TASK ITEM:
Copy exactly the lines of the data below that run from the line holding "Viewport: 1919px width, 1034px height." through the line holding "Given: Open Newest in stage sort dropdown", both ends included.

DATA TO PROCESS:
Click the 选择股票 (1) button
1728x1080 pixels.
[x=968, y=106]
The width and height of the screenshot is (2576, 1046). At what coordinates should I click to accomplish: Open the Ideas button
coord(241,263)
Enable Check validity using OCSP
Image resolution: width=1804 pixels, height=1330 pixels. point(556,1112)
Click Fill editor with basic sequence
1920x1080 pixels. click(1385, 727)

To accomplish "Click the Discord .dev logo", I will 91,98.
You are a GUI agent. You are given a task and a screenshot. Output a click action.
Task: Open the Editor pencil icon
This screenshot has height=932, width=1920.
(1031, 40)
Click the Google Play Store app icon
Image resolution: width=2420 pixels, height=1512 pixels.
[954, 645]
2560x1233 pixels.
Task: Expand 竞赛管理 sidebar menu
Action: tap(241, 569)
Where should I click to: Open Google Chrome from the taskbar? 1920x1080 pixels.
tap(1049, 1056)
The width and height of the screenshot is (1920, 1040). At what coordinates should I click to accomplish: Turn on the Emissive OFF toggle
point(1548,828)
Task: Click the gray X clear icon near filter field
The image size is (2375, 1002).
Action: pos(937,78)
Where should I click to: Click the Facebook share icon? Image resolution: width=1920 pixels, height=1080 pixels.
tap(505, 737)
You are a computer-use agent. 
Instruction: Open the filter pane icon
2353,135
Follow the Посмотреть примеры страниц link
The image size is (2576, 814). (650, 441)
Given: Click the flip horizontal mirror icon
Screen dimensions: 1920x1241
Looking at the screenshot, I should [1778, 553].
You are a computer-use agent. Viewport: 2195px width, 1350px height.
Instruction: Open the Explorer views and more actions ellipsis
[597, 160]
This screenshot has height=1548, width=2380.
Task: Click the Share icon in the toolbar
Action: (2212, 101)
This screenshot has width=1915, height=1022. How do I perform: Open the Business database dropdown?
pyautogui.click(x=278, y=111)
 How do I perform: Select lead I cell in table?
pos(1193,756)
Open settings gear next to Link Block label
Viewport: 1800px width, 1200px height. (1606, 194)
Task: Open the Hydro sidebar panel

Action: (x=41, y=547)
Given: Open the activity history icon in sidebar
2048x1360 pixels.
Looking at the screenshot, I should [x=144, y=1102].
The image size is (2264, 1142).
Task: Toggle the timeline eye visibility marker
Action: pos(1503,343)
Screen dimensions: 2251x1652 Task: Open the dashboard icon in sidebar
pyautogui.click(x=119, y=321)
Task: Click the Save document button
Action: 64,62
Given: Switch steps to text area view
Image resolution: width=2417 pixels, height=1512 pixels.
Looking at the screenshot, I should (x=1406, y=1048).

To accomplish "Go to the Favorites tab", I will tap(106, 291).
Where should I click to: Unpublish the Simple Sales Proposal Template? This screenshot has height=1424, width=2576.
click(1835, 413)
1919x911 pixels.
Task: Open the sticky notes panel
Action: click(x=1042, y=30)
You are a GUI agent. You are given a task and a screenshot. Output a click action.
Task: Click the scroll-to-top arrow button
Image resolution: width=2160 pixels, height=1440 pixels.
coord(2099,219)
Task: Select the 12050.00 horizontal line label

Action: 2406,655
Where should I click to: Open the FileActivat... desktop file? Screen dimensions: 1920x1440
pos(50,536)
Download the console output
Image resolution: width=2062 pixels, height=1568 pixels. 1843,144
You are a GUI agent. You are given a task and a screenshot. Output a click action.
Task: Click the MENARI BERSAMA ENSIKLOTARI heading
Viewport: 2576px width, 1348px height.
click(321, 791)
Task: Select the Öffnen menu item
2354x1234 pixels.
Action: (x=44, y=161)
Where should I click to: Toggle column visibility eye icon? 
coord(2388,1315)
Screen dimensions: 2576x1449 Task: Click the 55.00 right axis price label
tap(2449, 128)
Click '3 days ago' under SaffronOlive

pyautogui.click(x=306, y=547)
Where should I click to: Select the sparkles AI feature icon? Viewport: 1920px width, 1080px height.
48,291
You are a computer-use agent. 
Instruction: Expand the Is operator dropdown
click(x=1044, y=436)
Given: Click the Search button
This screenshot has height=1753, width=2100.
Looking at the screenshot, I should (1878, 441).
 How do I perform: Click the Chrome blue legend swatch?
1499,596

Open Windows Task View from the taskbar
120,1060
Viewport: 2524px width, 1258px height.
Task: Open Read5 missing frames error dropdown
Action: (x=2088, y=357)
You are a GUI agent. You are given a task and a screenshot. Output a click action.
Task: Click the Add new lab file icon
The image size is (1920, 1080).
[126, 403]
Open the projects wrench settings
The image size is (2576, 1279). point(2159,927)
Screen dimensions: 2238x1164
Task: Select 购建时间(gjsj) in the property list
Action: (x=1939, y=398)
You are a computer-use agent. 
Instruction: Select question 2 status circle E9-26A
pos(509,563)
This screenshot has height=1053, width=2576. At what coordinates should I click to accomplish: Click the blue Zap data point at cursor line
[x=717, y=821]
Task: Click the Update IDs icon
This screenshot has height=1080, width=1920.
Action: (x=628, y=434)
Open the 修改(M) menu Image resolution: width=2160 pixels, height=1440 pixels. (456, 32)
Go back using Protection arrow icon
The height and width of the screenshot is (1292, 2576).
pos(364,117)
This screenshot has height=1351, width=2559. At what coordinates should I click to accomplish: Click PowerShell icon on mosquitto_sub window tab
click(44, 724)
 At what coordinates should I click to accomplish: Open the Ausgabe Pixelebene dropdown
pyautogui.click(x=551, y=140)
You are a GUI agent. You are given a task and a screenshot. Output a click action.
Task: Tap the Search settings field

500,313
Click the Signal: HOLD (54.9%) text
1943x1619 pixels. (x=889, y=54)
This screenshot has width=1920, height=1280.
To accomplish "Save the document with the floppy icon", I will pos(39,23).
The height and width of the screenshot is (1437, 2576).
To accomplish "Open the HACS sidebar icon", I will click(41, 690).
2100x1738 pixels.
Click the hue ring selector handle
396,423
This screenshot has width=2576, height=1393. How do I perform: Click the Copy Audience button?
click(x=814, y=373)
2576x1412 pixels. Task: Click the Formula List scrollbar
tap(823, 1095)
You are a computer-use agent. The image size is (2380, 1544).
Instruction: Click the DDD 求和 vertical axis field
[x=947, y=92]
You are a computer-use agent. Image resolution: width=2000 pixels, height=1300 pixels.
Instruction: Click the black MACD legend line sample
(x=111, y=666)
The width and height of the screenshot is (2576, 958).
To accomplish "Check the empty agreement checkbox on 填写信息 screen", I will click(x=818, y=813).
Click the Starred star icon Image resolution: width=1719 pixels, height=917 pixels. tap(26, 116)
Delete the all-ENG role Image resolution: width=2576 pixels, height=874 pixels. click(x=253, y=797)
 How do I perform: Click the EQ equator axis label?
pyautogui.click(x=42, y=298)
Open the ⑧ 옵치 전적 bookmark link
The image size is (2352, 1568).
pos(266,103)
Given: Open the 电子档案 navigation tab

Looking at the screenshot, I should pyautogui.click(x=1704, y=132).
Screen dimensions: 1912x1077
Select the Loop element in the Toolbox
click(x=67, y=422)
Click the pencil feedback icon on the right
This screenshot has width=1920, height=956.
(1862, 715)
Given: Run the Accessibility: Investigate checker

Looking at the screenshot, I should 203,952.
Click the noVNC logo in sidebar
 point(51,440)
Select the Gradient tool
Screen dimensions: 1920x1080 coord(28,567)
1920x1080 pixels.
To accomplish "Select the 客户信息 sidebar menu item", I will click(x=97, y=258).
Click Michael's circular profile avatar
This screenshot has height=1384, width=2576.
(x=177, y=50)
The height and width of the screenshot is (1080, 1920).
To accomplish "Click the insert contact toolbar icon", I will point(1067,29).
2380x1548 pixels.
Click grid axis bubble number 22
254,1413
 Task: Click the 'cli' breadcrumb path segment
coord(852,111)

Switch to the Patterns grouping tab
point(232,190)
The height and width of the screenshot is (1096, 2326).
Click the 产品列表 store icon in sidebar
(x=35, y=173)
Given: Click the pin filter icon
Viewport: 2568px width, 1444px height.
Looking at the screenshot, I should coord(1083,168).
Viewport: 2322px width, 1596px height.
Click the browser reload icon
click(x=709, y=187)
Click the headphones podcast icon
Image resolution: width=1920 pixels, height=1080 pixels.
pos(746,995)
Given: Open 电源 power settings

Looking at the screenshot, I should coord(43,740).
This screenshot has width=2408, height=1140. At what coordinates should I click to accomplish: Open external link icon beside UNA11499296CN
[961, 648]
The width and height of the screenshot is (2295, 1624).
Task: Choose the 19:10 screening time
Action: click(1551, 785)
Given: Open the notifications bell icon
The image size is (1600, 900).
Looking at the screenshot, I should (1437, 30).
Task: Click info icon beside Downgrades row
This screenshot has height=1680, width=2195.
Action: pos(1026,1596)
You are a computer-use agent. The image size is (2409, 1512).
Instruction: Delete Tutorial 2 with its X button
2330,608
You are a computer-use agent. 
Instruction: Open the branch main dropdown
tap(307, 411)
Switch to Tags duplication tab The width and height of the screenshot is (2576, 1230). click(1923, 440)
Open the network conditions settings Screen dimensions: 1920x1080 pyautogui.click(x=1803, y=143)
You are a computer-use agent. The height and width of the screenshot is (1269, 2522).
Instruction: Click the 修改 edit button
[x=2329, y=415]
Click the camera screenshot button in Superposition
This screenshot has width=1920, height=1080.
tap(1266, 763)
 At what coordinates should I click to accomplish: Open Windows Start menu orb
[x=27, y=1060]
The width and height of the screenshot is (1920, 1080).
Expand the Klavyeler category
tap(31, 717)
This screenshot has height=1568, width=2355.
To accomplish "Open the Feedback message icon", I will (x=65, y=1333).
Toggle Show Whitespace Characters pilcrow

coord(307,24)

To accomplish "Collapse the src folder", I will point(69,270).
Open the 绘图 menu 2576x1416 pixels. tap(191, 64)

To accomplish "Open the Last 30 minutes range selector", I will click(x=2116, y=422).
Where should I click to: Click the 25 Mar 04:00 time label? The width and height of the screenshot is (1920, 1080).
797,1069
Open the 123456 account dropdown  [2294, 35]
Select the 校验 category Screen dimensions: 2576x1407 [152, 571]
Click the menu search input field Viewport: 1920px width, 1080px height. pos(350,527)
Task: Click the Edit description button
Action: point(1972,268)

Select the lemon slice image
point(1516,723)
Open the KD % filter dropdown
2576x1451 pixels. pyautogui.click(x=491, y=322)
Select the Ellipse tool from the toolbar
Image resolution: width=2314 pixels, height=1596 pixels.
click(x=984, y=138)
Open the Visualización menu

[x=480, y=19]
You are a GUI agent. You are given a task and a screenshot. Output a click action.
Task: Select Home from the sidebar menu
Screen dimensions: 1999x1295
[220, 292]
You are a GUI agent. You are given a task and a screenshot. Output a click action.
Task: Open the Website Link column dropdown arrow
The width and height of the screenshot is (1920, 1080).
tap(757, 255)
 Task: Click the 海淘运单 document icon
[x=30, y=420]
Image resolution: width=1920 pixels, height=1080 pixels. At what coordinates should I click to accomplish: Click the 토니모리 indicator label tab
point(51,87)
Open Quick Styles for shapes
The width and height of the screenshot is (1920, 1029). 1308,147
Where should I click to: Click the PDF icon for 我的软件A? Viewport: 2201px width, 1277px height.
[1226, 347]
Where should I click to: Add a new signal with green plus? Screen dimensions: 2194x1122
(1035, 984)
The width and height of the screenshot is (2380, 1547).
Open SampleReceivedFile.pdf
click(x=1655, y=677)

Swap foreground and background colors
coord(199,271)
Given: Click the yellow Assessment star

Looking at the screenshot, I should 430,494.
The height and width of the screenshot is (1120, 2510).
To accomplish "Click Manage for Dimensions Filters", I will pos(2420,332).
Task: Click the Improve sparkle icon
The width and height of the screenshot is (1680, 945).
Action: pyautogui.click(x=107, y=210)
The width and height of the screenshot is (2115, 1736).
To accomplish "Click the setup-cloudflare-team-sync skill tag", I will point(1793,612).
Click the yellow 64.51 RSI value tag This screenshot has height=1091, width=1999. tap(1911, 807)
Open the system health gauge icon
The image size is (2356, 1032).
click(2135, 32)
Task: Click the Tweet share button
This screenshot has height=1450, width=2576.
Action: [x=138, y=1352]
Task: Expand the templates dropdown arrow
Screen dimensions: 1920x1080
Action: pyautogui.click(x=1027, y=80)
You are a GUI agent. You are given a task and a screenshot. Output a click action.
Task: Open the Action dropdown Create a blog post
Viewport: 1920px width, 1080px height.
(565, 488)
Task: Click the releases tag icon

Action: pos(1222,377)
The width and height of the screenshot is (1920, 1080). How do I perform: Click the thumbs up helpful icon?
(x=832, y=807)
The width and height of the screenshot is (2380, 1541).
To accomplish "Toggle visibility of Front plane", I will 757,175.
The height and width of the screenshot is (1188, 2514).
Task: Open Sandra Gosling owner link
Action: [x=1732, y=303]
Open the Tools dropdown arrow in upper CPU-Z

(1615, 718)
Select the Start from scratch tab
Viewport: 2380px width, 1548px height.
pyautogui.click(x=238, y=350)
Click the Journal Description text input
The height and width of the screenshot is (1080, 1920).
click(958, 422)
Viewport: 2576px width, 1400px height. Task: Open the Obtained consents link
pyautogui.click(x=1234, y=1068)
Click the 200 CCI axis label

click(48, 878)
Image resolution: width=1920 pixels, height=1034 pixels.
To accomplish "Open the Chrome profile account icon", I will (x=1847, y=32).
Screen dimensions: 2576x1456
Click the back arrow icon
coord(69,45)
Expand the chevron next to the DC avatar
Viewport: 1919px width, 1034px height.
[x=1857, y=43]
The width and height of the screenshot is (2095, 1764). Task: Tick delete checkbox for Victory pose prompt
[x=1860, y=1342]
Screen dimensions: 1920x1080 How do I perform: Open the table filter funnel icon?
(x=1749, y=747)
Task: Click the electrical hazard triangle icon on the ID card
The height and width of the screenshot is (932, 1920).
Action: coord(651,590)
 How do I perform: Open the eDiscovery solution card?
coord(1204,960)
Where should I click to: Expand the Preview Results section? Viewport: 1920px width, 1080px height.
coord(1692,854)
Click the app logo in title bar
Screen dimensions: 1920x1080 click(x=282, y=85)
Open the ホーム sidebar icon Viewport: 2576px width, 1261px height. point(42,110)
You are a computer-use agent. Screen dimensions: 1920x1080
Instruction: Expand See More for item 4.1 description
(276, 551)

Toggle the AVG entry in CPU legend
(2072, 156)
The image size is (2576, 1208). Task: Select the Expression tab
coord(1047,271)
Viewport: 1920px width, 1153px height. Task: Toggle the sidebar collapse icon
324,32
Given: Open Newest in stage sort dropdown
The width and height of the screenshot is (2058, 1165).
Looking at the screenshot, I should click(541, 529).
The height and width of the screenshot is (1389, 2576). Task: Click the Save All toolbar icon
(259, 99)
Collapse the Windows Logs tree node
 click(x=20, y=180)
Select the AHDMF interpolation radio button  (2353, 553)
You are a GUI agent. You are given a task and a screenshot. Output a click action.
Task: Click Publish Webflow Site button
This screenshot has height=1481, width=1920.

PROBLEM SOLUTION:
Viewport: 1919px width, 1034px height.
[x=1857, y=43]
The width and height of the screenshot is (2095, 1764). Task: Tick delete checkbox for Victory pose prompt
[x=1860, y=1342]
Screen dimensions: 1920x1080 How do I perform: Open the table filter funnel icon?
(x=1749, y=747)
Task: Click the electrical hazard triangle icon on the ID card
The height and width of the screenshot is (932, 1920).
Action: coord(651,590)
 How do I perform: Open the eDiscovery solution card?
coord(1204,960)
Where should I click to: Expand the Preview Results section? Viewport: 1920px width, 1080px height.
coord(1692,854)
Click the app logo in title bar
Screen dimensions: 1920x1080 click(x=282, y=85)
Open the ホーム sidebar icon Viewport: 2576px width, 1261px height. point(42,110)
You are a computer-use agent. Screen dimensions: 1920x1080
Instruction: Expand See More for item 4.1 description
(276, 551)

Toggle the AVG entry in CPU legend
(2072, 156)
The image size is (2576, 1208). Task: Select the Expression tab
coord(1047,271)
Viewport: 1920px width, 1153px height. Task: Toggle the sidebar collapse icon
324,32
Given: Open Newest in stage sort dropdown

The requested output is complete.